Reputation: 105
I have multiple files, each containing multiple highly nested json rows. The two first rows of one such file look like:
{
"u":"28",
"evv":{
"w":{
"1":400,
"2":{
"i":[{
"l":14,
"c":"7",
"p":"4"
}
]
}
}
}
}
{
"u":"29",
"evv":{
"w":{
"3":400,
"2":{
"i":[{
"c":14,
"y":"7",
"z":"4"
}
]
}
}
}
}
they are actually rows, I just wrote them here this way for more visibility.
My question is the following:
Is there any way to convert all these files to one (or multiple, i.e. one per file) csv/excel... ?
Is there any simple way, that doesn't require writing dozens, or hundreds of lines in Python, specific to my file, to convert all these files to one (or multiple, i.e. one per file) csv/excel... ? One example would be using an external library, script... that handles this particular task, regardless of the names of the fields.
The trap is that some elements do not appear in each line. For example, for the "i" key, we have 3 fields (l, c, p) in the first json, and 3 in the second one (c, y, z). Ideally, the csv should contain as many columns as possible fields (e.g. evv.w.2.i.l, evv.w.2.i.c, evv.w.2.i.p, evv.w.2.i.y, evv.w.2.i.z) at the risk of having (many) null values per csv row.
A possible csv output for this example would have the following columns:
u, evv.w.1, evv.w.3, evv.w.2.i.l, evv.w.2.i.c, evv.w.2.i.p, evv.w.2.i.y, evv.w.2.i.z
Any idea/reference is welcome :)
Thanks
Upvotes: 1
Views: 1047
Reputation: 168776
No, there is no general-purpose program that does precisely what you ask for.
You can, however, write a Python program that does it.
This program might do what you want. It does not have any code specific to your key names, but it is specific to your file format.
import fileinput
import json
import csv
def flattify(d, key=()):
if isinstance(d, list):
result = {}
for i in d:
result.update(flattify(i, key))
return result
if isinstance(d, dict):
result = {}
for k, v in d.items():
result.update(flattify(v, key + (k,)))
return result
return {key: d}
total = []
for line in fileinput.input():
if(line.strip()):
line = json.loads(line)
line = flattify(line)
line = {'.'.join(k): v for k, v in line.items()}
total.append(line)
keys = set()
for d in total:
keys.update(d)
with open('result.csv', 'w') as output_file:
output_file = csv.DictWriter(output_file, sorted(keys))
output_file.writeheader()
output_file.writerows(total)
Upvotes: 1
Reputation: 26642
Please check if this (python3) solution works for you.
import json
import csv
with open('test.json') as data_file:
with open('output.csv', 'w', newline='') as fp:
for line in data_file:
data = json.loads(line)
output = [[data['u'], data['evv']['w'].get('1'), data['evv']['w'].get('3'),
data['evv']['w'].get('2')['i'][0].get('l'), data['evv']['w'].get('2')['i'][0].get('c'),
data['evv']['w'].get('2')['i'][0].get('p'), data['evv']['w'].get('2')['i'][0].get('y'),
data['evv']['w'].get('2')['i'][0].get('z')]]
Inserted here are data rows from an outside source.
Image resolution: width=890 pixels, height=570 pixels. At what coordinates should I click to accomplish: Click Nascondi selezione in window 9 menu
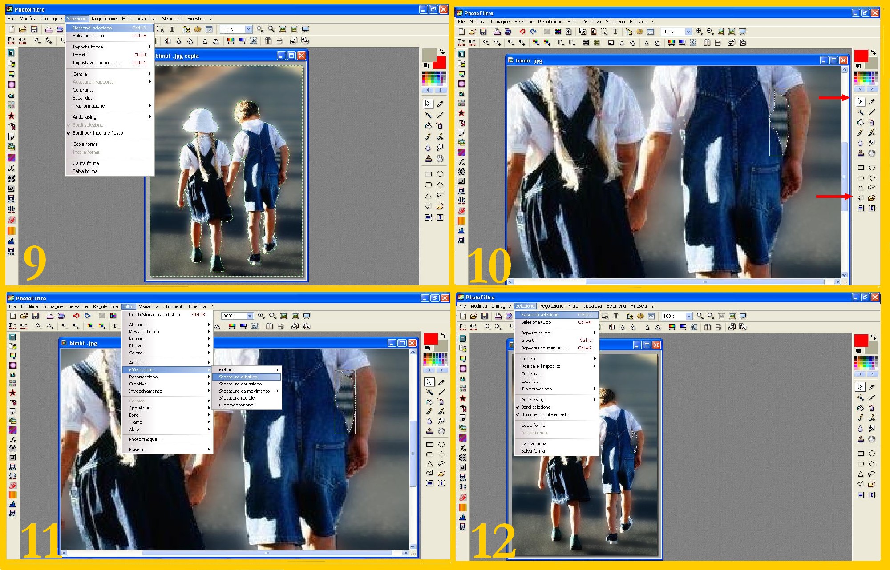[92, 28]
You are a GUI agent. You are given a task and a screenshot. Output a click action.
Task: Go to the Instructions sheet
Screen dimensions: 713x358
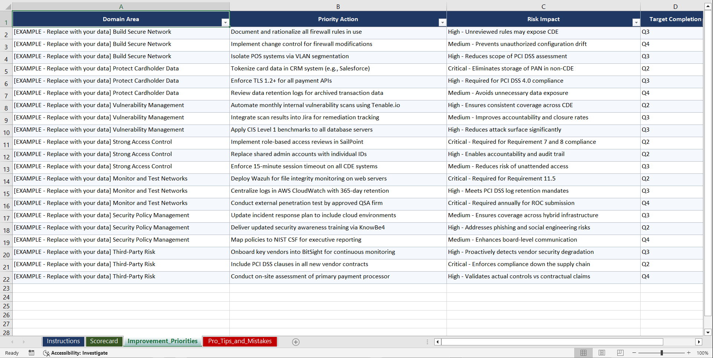tap(63, 341)
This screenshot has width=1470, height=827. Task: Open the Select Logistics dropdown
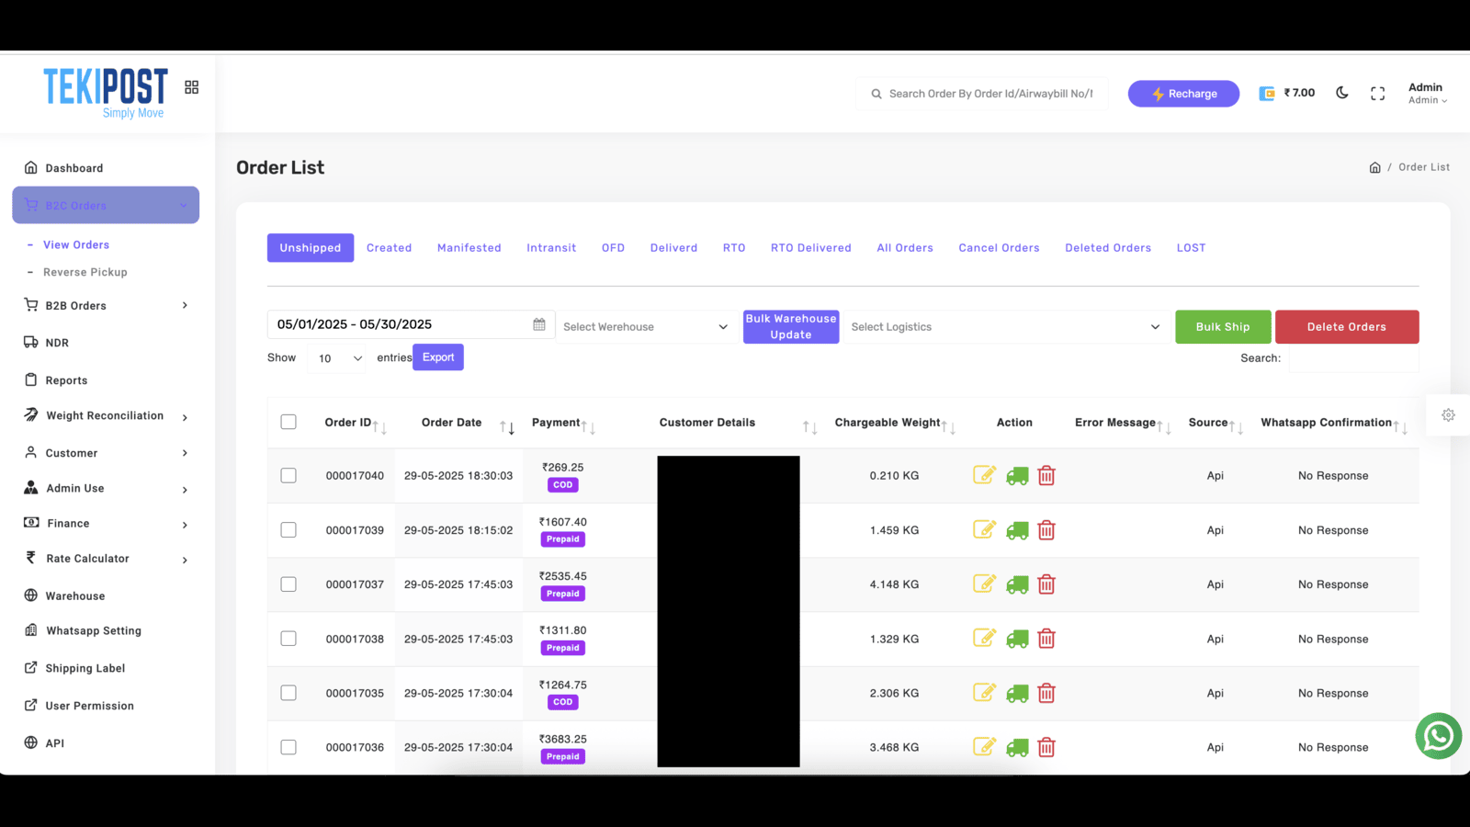(1006, 326)
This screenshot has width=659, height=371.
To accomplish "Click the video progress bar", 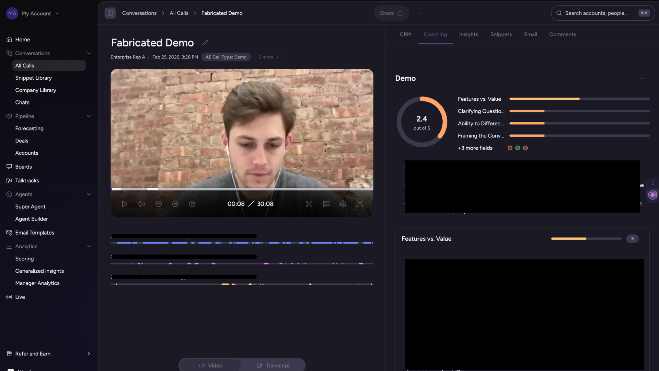I will [x=242, y=189].
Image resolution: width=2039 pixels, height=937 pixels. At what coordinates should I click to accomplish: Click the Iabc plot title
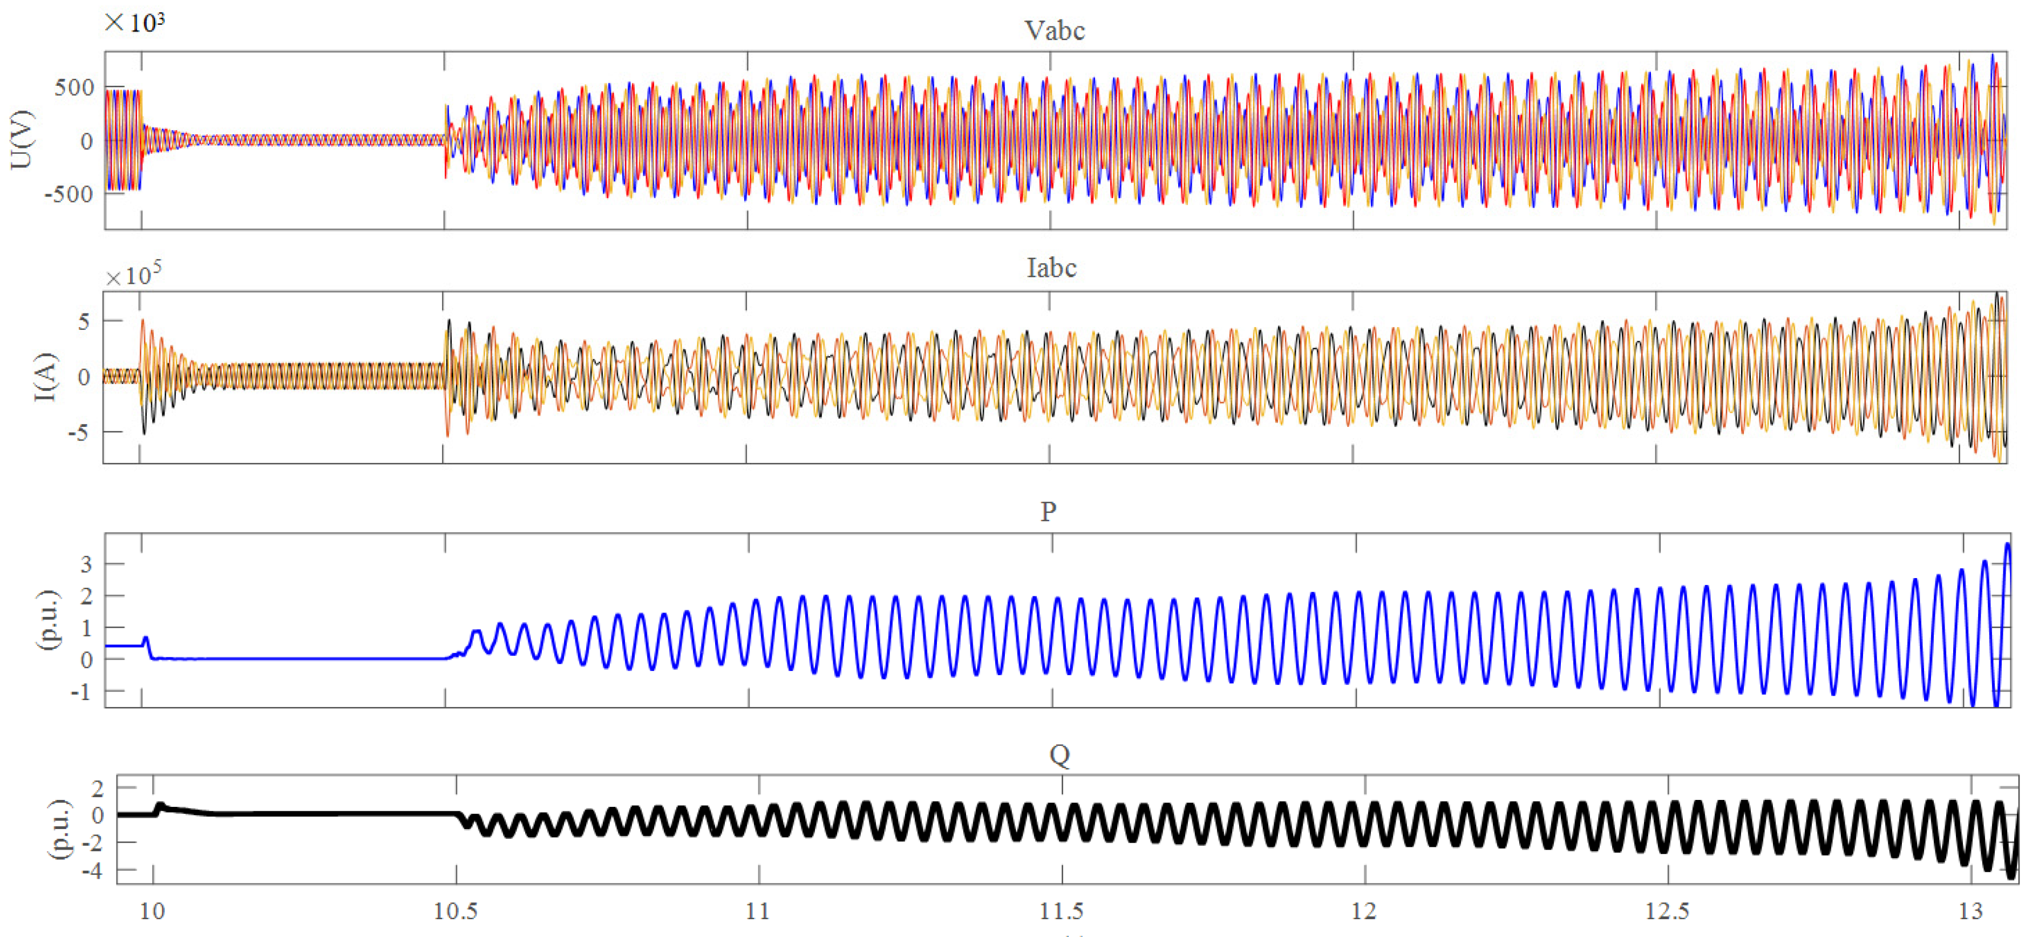click(1051, 267)
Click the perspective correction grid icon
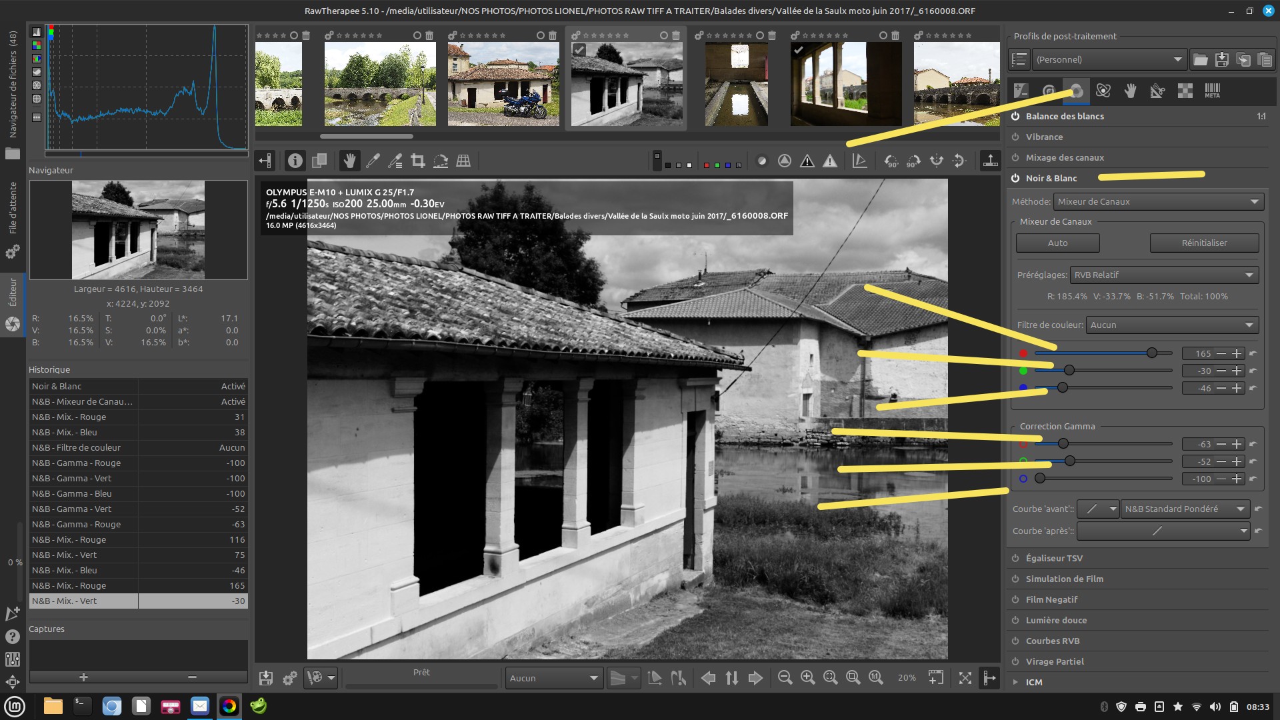The image size is (1280, 720). 463,161
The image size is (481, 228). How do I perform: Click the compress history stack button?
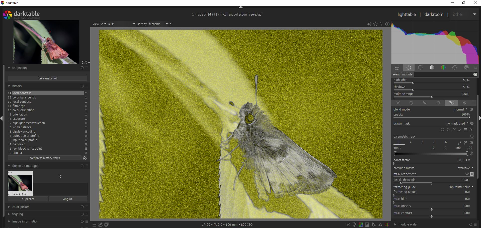point(45,158)
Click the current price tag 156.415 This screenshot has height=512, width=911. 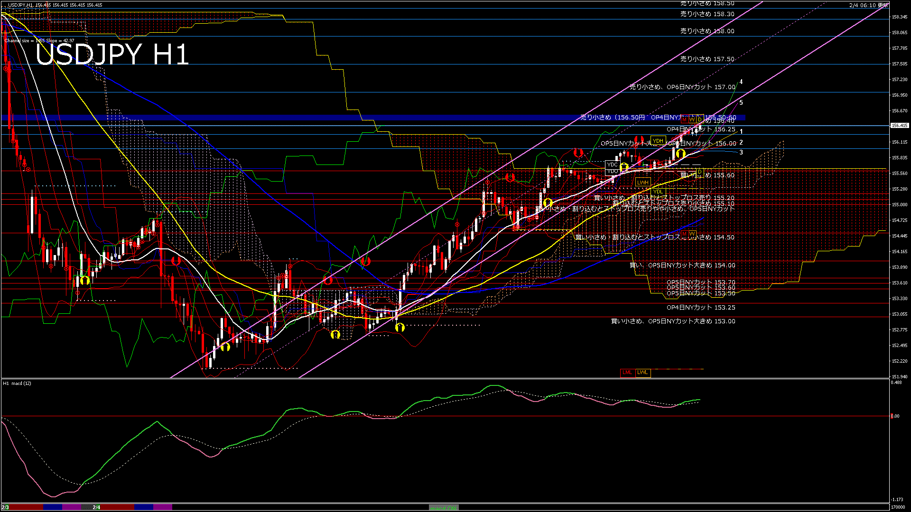pyautogui.click(x=899, y=126)
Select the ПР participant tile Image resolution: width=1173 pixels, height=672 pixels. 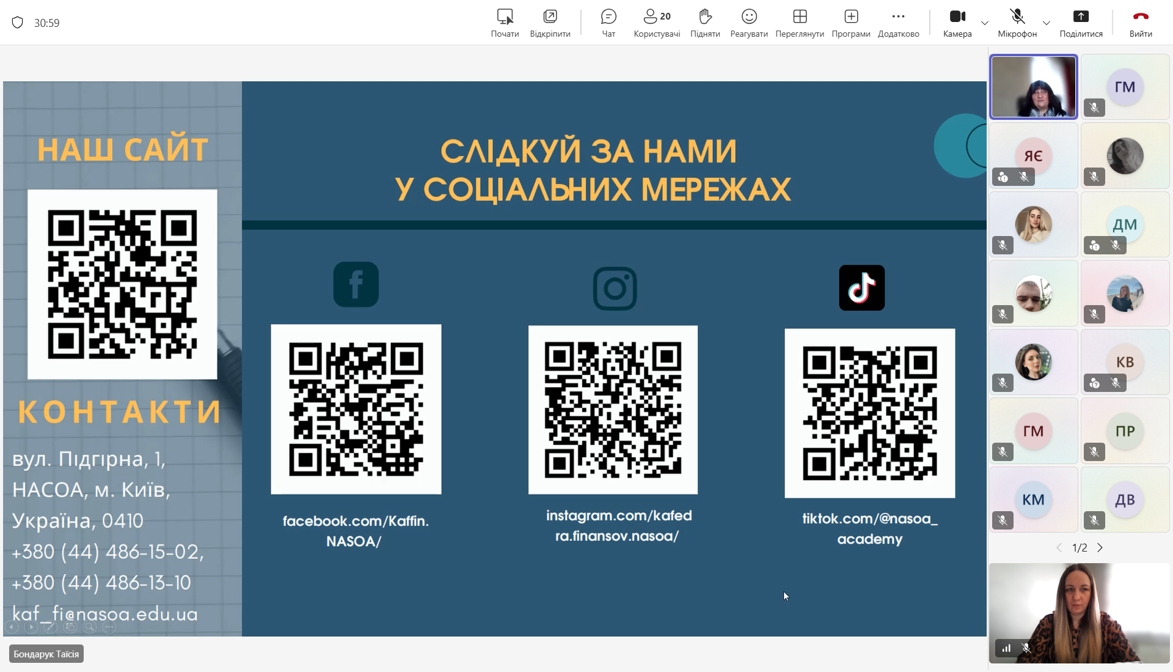click(1125, 431)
a = csv.writer(fp, delimiter=',')
a.writerows(output)
test.json
{ "u": "28", "evv": { "w": { "1": 400, "2": { "i": [{ "l": 14, "c": "7", "p": "4" }] } } }}
{"u":"29","evv":{ "w":{ "3":400, "2":{ "i":[{ "c":14, "y":"7", "z":"4" } ] } } }}
output
python3 pyprog.py
dac@dac-Latitude-E7450 ~/P/pyprog> more output.csv
28,400,,14,7,4,,
29,,400,,14,,7,4
Upvotes: 1